When an old friend called recently and invited me to write a feature story about a different kind of technology school in the Bronx called “Per Scholas,” I had an immediate gut reaction.
“I know that name…” Or, at least my father did.
My father taught computer science at a Newark, N.J. high school for about 40 years, and I remembered some connection between him and Per Scholas. So as I often do when I have a tech question, I called him up. Yes, he said, he remembered Per Scholas well. About twenty years ago, the organization outfitted the entire Catholic elementary school down the block with refurbished PCs. My dad also volunteered at that school.
Back then, free PCs were a big deal. And the Per Scholas deal was simple. The school taught low-income students how to repair computers, and then gave them away to organizations in need.
“They were great,” he reminded me.
Well, Per Scholas is much greater now. Today, the organization has classes in 12 locations around the country, teaching needy students job-ready skills like cybersecurity. It helps vault low and no income residents into the middle class in places like Newark, the Bronx, Dallas, and Columbus. The organization just graduated its 10,000th student, and its track record of placing people into good jobs, and good careers, is impressive.
My old friend is Jennifer Sizemore, now vice president of communications at a philanthropic organization called Arnold Ventures. Arnold gives money to a wide set of causes, with heavy emphasis on data and results. Per Scholas recently announced results of a five-year study showing its graduates earn dramatically more than their peers, and the impact is long lasting. That study was the occasion for my story, but I dove deep into the people and ideas which make the organization work.
One of the more impressive stats I found while doing research was this, about a specific test group: “While this particular group of Per Scholas hires had previously received $140,001 in public assistance per year, the group
now contributes to the economy as taxpayers, through payroll, federal, state and local taxes, a total of $137,861 in tax contributions.”
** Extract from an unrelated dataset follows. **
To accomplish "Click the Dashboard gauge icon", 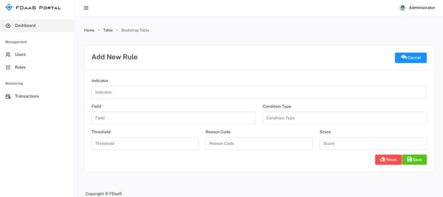I will 8,25.
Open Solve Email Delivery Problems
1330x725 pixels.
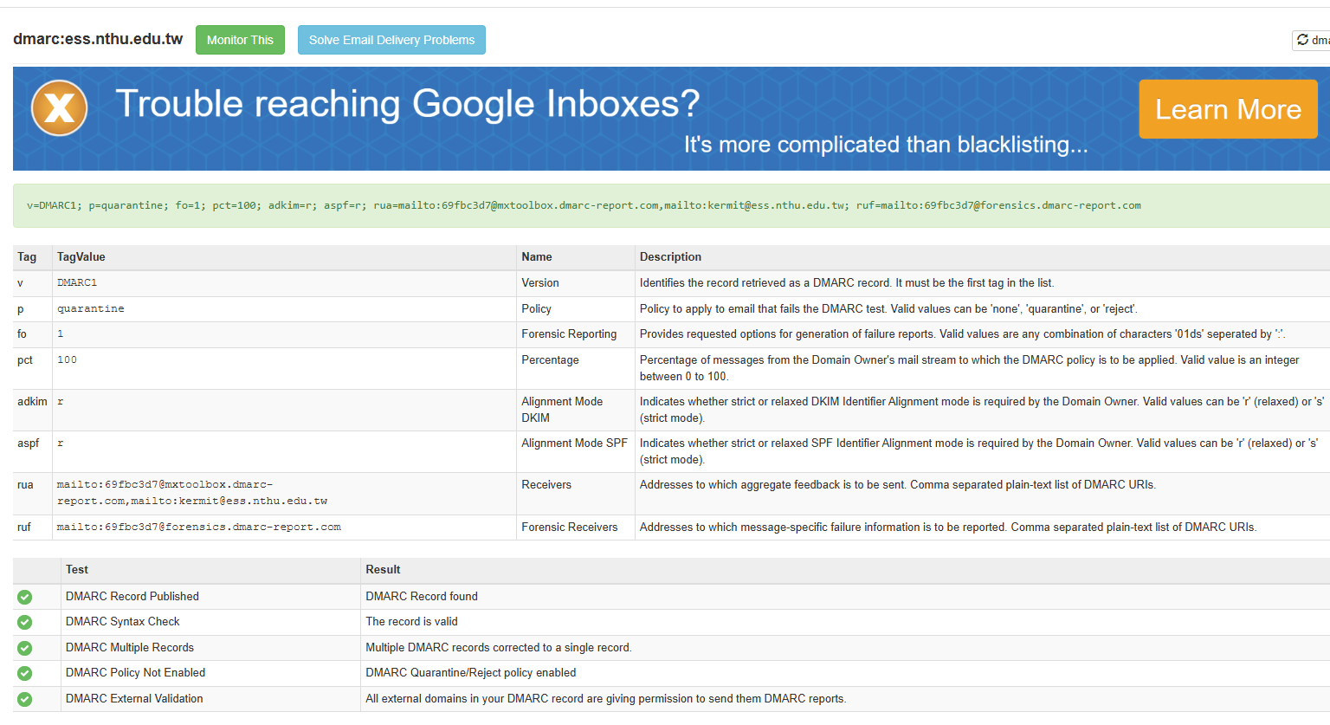(x=391, y=40)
I was delighted to meet former student and now board member Ivan Rivera, Abe Mendez — who runs the New York school — and a bunch of students during my visit to the Bronx. I left wondering if I should take a class there.
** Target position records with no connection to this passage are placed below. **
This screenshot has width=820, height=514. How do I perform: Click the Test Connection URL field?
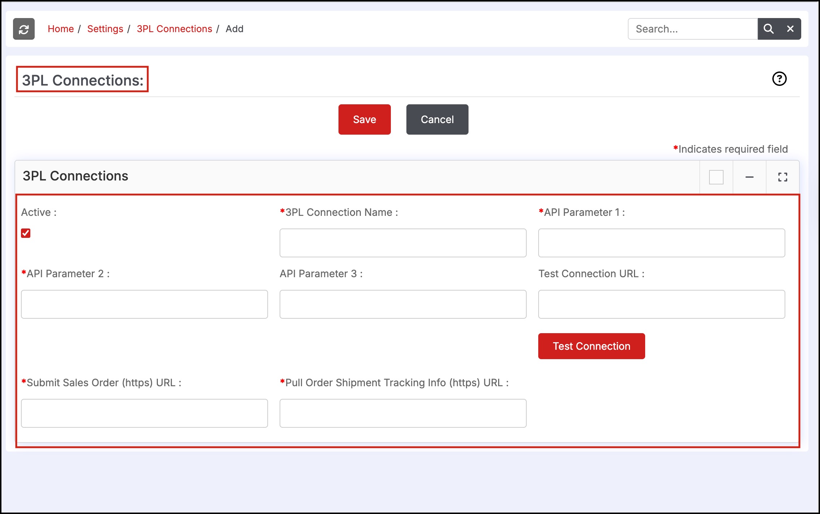(661, 304)
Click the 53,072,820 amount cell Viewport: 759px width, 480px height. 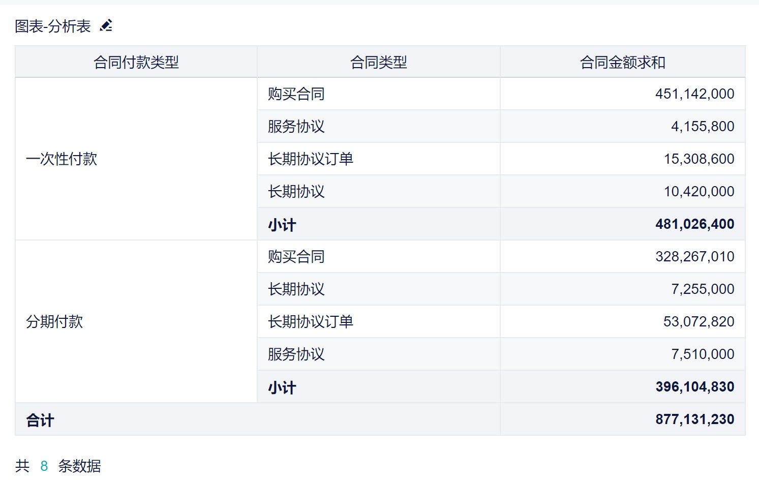(x=699, y=322)
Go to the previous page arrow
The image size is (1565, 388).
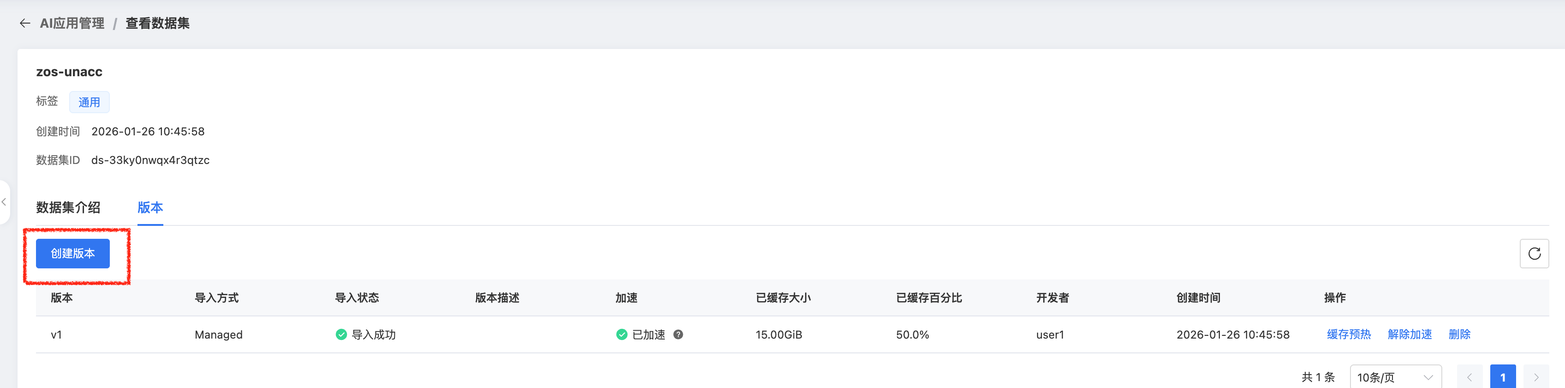point(1469,377)
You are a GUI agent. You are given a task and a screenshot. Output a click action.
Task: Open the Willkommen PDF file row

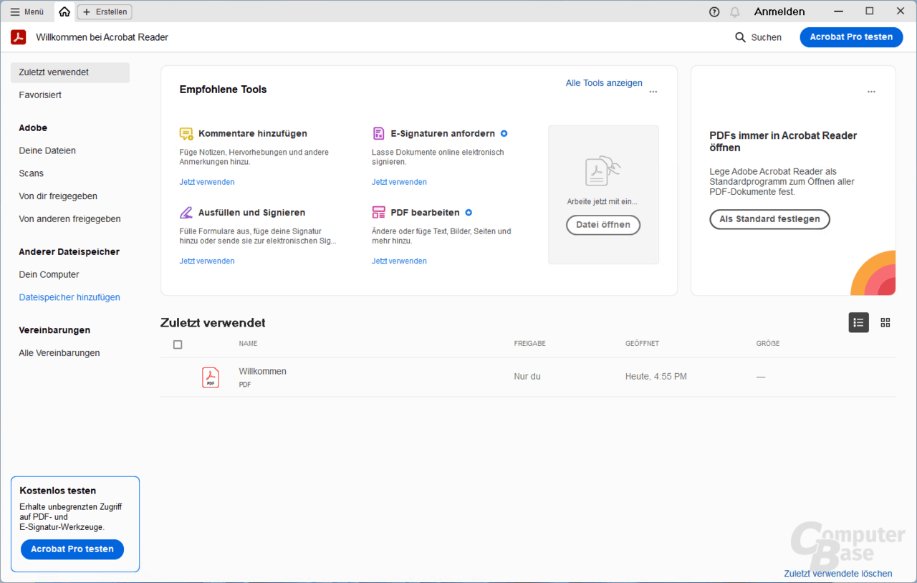(262, 377)
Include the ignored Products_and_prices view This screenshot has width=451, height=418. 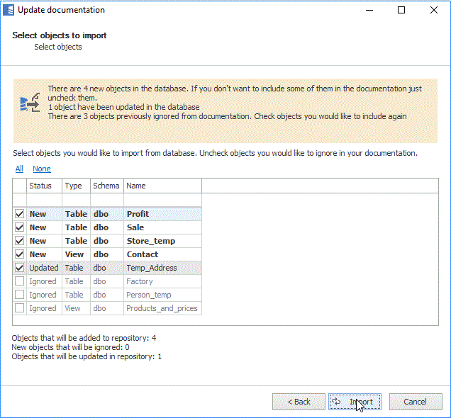click(x=19, y=308)
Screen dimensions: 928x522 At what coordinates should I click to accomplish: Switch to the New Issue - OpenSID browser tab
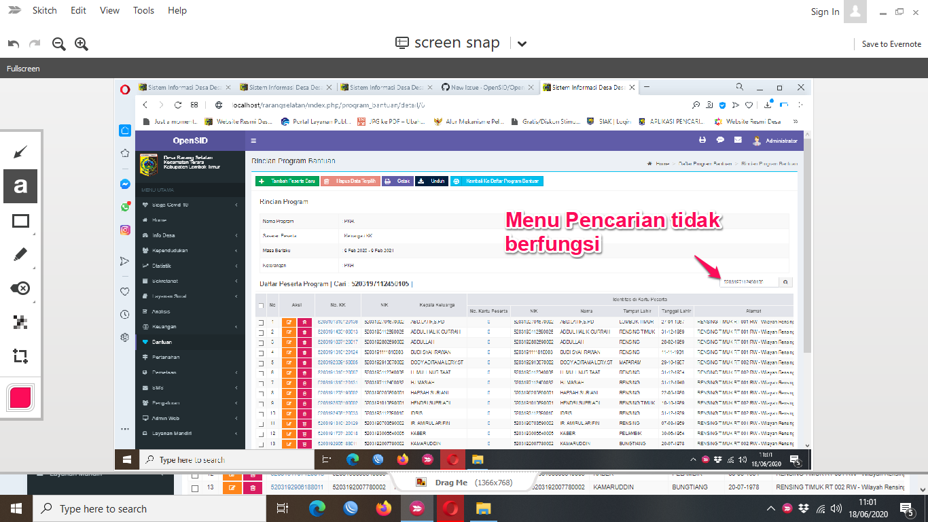(x=484, y=87)
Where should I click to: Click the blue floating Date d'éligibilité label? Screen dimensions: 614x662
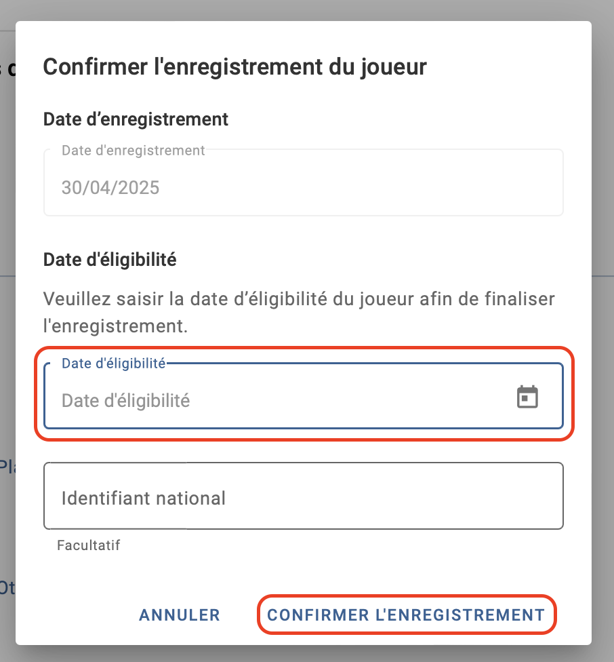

I’ve included an excerpt of the story below, but you should go read the entire piece at the Arnold Ventures website.
Ivan Rivera was a young father working at the front desk of a self-storage company in the south Bronx when a sickening assignment came his way.
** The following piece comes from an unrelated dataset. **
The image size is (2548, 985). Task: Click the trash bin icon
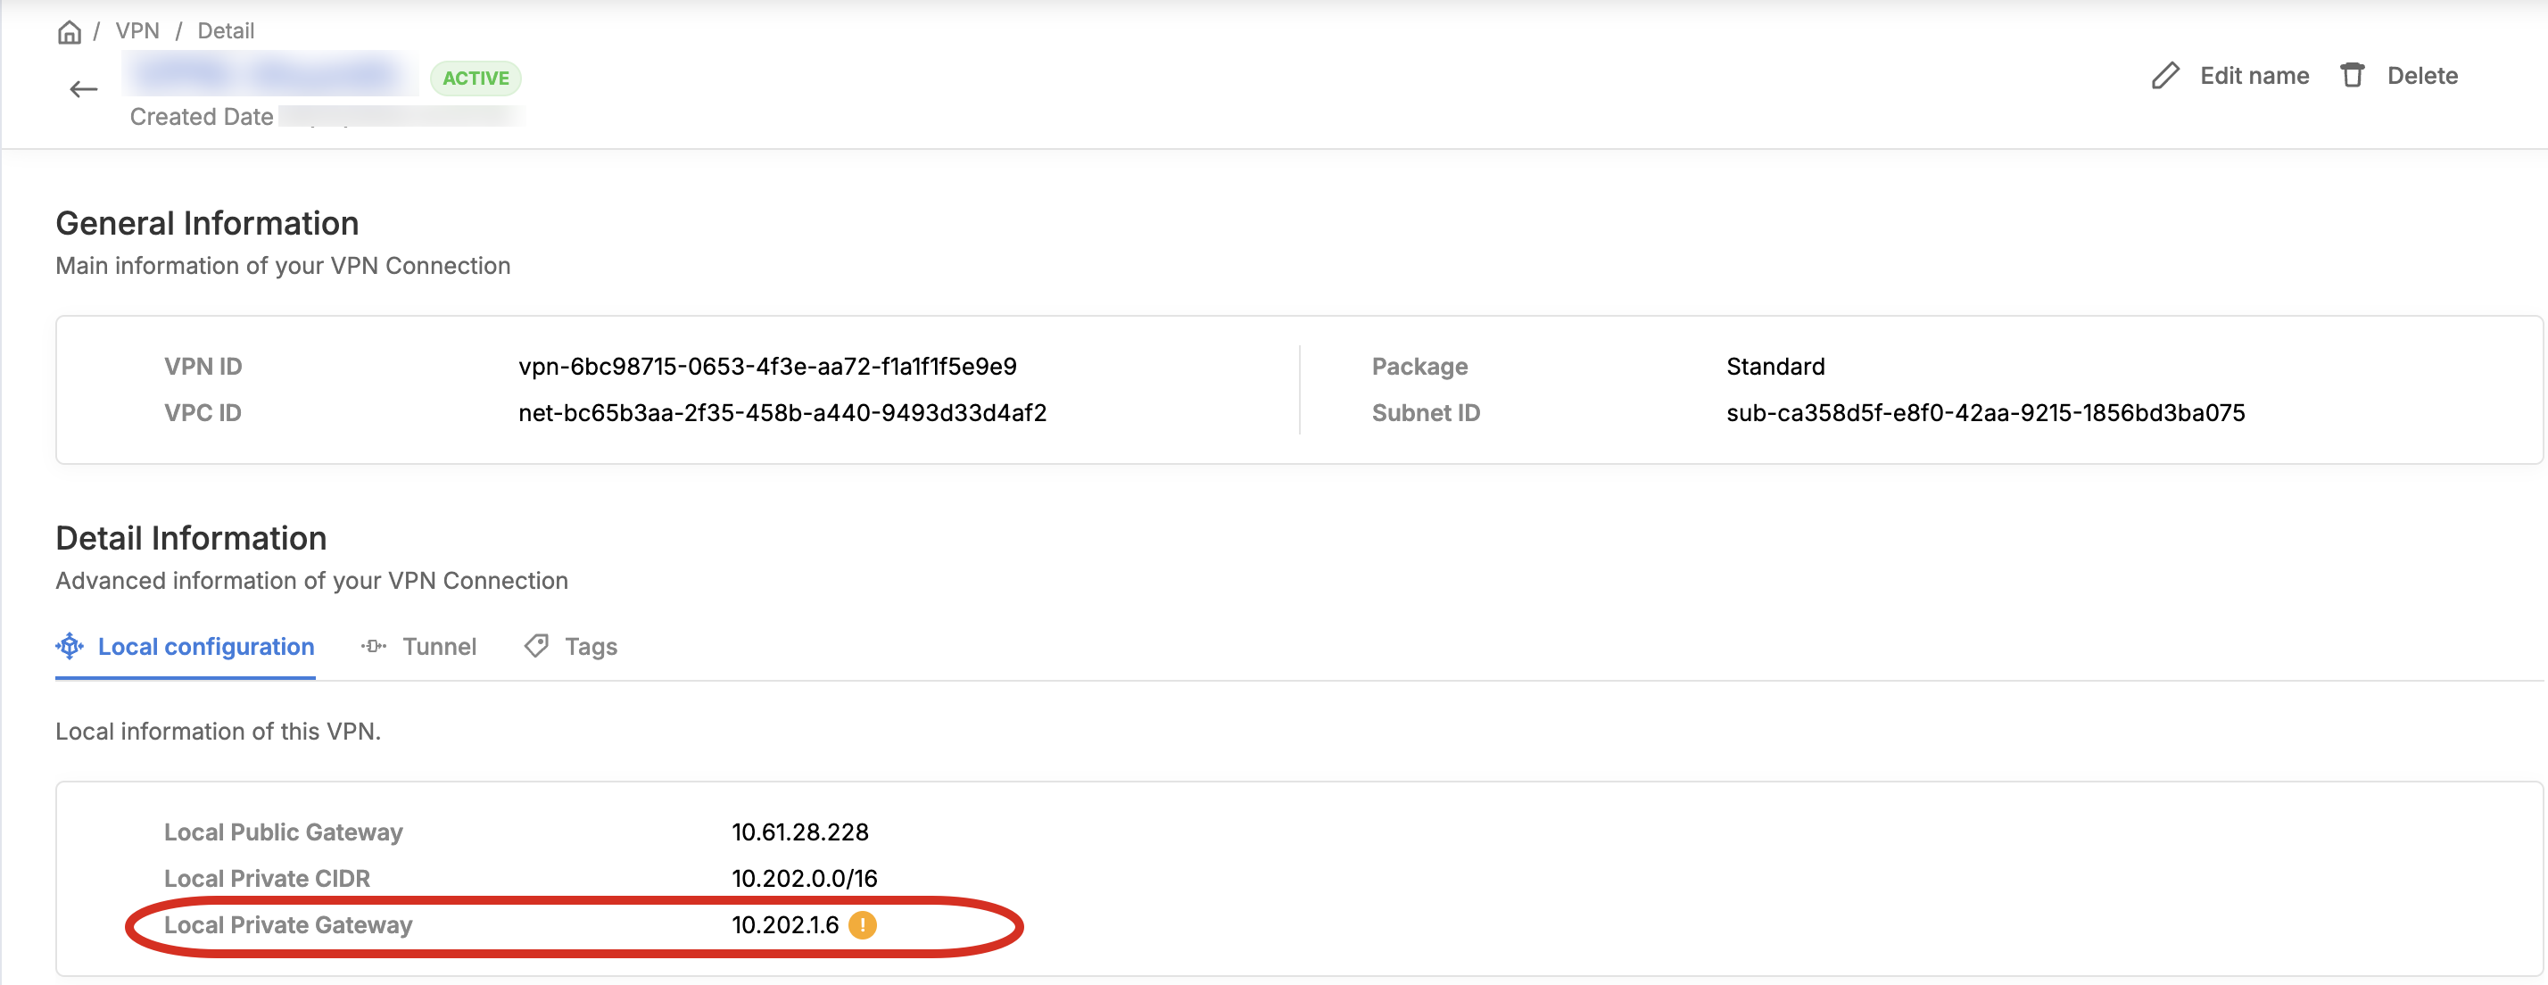click(x=2352, y=76)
Someone had defecated on the steps outside. The janitor refused to clean it up. It was Rivera’s problem to fix.
“And it hit me,” Rivera said recently. “I’m making $9.50 an hour, and this is what I’m dealing with?”
He knew he had to do something different. By chance he saw a notification about a free job training program as he was cleaning out his email spam folder. He thought it was a scam — the offer sounded almost too good to be true.
It was no scam. Seven years later, in February of this year, Rivera took a new job as Vice President of Cloud and Application Vulnerability Management at financial giant Citi. He’s one of 6,500 New Yorkers and 10,000 students nationally who’ve completed a free four-month program at a nonprofit training center called Per Scholas, which has been preparing area residents for new careers since 1995. More recently, Per Scholas has expanded into 11 other cities around the country.
The program is designed to vault low-income workers into the middle class, turning $9.50-an-hour workers into well-paid tech industry workers with a career and a bright future. Job training programs are notoriously hit-and-miss, but Per Scholas’ has a demonstrated track record of making a difference.
“There are 6,500 proof points that this is working,” beams Abe Mendez, who runs the Per Scholas New York facility.
The Per Scholas Bronx location has nine classrooms and meeting spaces that sit inconspicuously across the street from the famous Sabrett Hot Dog processing plant in an industrial area on the eastern side of the South Bronx. Overhead, the Brunkner Expressway soars over the South Bronx, carrying thousands of drivers each day away from New York City towards the leafy suburbs of southern New England. Underneath the elevated highway, amidst its near-constant rumble, Per Scholas classrooms offer unemployed or underemployed students a toll-free expressway to a better future. Roughly nine out of 10 students are members of a minority group, and a majority have only a high school or high school equivalency degree. Per Scholas courses prepare them for careers in technology, and more recently, cybersecurity, a field where the expressway is wide open. Experts predict there will be 3.5 million unfilled cybersecurity jobs worldwide by 2021.